→ **Directions**
Return every line below exactly, without dropping any.

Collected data
━━━━━━━━━━

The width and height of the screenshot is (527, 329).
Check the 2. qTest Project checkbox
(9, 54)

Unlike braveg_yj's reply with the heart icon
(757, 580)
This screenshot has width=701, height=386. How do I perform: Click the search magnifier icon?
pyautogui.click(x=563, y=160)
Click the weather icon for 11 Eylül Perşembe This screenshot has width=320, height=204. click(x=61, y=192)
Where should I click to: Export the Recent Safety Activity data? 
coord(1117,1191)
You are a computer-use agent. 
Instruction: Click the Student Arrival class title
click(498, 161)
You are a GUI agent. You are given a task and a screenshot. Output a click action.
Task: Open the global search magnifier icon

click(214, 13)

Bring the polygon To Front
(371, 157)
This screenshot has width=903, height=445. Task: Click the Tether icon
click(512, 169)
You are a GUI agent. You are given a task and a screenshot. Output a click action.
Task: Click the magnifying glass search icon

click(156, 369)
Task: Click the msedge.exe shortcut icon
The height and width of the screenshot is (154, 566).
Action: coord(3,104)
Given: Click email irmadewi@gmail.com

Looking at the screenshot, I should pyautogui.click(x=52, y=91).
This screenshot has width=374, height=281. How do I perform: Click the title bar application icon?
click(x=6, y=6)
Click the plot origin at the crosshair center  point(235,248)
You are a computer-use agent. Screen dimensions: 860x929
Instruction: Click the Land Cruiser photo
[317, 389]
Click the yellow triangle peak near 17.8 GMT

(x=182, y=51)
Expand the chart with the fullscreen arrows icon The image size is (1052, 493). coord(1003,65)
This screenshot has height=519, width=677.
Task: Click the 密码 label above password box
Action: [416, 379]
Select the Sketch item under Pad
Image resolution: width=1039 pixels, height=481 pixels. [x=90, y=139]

━━━━━━━━━━

→ **Result for this exercise**
The width and height of the screenshot is (527, 329).
Check the 2. qTest Project checkbox
(9, 54)

Unlike braveg_yj's reply with the heart icon
(757, 580)
This screenshot has width=701, height=386. How do I perform: Click the search magnifier icon?
pyautogui.click(x=563, y=160)
Click the weather icon for 11 Eylül Perşembe This screenshot has width=320, height=204. click(x=61, y=192)
Where should I click to: Export the Recent Safety Activity data? 
coord(1117,1191)
You are a computer-use agent. 
Instruction: Click the Student Arrival class title
click(498, 161)
You are a GUI agent. You are given a task and a screenshot. Output a click action.
Task: Open the global search magnifier icon

click(214, 13)

Bring the polygon To Front
(371, 157)
This screenshot has width=903, height=445. Task: Click the Tether icon
click(512, 169)
You are a GUI agent. You are given a task and a screenshot. Output a click action.
Task: Click the magnifying glass search icon

click(156, 369)
Task: Click the msedge.exe shortcut icon
The height and width of the screenshot is (154, 566).
Action: coord(3,104)
Given: Click email irmadewi@gmail.com

Looking at the screenshot, I should pyautogui.click(x=52, y=91).
This screenshot has width=374, height=281. How do I perform: Click the title bar application icon?
click(x=6, y=6)
Click the plot origin at the crosshair center  point(235,248)
You are a computer-use agent. Screen dimensions: 860x929
Instruction: Click the Land Cruiser photo
[317, 389]
Click the yellow triangle peak near 17.8 GMT

(x=182, y=51)
Expand the chart with the fullscreen arrows icon The image size is (1052, 493). coord(1003,65)
This screenshot has height=519, width=677.
Task: Click the 密码 label above password box
Action: [416, 379]
Select the Sketch item under Pad
Image resolution: width=1039 pixels, height=481 pixels. [x=90, y=139]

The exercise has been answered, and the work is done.